I’m back at it – where “it” is transforming data into meaning for my synagogue. You last heard about this type of work here. It’s fun to write about these types of projects because they are exclusively spreadsheet based – my favorite tool in my toolbox! No CRM, no problem… right? Kidding!
I started with a data dump of all payments from our system, about 10,000 rows in a spreadsheet. From there, my job was to display the data in a meaningful way and develop a trend analysis. I started off with various pivot tables to group data by household, year, and fund. This was interesting, but what we really wanted to know was how behavior changed over time and for different groups of people, such as new members, returning members, or members who increased or decreased their giving year over year.
Fortunately, Google Sheets automatically offers a formula, =AverageIF() and =AverageIFS() (the latter lets you include multiple criteria).

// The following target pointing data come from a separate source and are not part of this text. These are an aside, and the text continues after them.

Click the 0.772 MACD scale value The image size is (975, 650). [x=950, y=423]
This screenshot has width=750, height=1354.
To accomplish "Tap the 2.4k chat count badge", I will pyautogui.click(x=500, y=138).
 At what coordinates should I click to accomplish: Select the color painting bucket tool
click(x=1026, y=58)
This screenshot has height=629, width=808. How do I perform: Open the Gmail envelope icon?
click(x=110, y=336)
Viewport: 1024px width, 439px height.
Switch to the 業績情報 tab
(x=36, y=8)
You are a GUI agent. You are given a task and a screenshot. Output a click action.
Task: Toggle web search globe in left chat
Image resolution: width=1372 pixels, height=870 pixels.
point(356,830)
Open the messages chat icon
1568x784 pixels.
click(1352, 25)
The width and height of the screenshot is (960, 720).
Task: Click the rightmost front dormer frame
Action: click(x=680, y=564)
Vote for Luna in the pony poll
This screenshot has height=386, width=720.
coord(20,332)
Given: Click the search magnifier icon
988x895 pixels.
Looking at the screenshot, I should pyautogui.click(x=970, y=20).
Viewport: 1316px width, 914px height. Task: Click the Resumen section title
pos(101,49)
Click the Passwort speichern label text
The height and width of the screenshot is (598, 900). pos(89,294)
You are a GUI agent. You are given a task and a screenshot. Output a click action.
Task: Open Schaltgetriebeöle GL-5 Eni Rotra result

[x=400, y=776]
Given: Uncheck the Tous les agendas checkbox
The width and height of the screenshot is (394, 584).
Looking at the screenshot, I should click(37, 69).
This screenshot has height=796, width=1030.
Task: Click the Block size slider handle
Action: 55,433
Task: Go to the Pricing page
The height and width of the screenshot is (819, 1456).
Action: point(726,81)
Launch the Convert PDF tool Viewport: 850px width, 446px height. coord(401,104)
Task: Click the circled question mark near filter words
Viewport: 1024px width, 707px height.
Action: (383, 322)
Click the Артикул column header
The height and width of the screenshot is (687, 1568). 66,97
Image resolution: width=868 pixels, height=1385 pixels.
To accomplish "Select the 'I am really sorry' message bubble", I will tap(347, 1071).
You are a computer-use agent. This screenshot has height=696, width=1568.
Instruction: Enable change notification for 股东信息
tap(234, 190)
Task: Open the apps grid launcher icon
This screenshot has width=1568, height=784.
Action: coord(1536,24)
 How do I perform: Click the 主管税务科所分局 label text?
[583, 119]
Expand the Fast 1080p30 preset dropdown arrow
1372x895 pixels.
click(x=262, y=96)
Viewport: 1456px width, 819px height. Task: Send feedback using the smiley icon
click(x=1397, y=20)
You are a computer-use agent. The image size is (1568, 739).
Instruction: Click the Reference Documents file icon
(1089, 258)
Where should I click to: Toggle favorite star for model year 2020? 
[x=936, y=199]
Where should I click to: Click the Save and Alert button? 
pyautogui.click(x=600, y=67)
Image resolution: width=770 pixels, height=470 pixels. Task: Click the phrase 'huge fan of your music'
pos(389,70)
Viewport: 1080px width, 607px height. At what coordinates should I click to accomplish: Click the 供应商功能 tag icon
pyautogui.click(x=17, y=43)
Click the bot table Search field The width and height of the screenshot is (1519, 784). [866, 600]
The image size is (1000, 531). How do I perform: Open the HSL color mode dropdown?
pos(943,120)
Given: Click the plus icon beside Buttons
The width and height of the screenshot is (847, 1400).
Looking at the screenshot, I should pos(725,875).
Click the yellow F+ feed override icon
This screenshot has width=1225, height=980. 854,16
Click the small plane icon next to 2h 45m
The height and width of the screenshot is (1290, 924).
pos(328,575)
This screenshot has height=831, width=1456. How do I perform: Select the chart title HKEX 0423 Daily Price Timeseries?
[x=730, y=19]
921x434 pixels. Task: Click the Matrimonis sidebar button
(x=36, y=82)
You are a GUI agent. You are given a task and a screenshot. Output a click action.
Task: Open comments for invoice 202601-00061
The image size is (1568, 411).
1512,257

It was easy to utilize these formulas for conditional averages, such as the average membership contribution from new members compared to all members or returning members. This saved me from having to create a zillion tabs/tables with different filters, only to use the =Average() formula. If I went the “zillion tables” route, I would have had to revise them all if I had a new idea for a criterion or if I made a mistake in my calculations. Using =AverageIF() let me do all of my calculations from the main dataset. Of course, the downside here is that your criteria are more hidden. So either way you go, jotting down some documentation is essential for a project like this.
Eenie, Median, Minee, Mode… If
The problem with the “Average” calculation is also it’s strength – it smooths outliers! However, for data like this where we are trying to find patterns in choices… so it’s useful to remove the skew that $0s and the highest contributions introduce into the calculation… average does not tell us the full story. I wanted to pair the Average values with Median and Mode. But Google Sheets does not have functions for =MedianIF(), =MedianIFS(), =ModeIF(), or =ModeIFS().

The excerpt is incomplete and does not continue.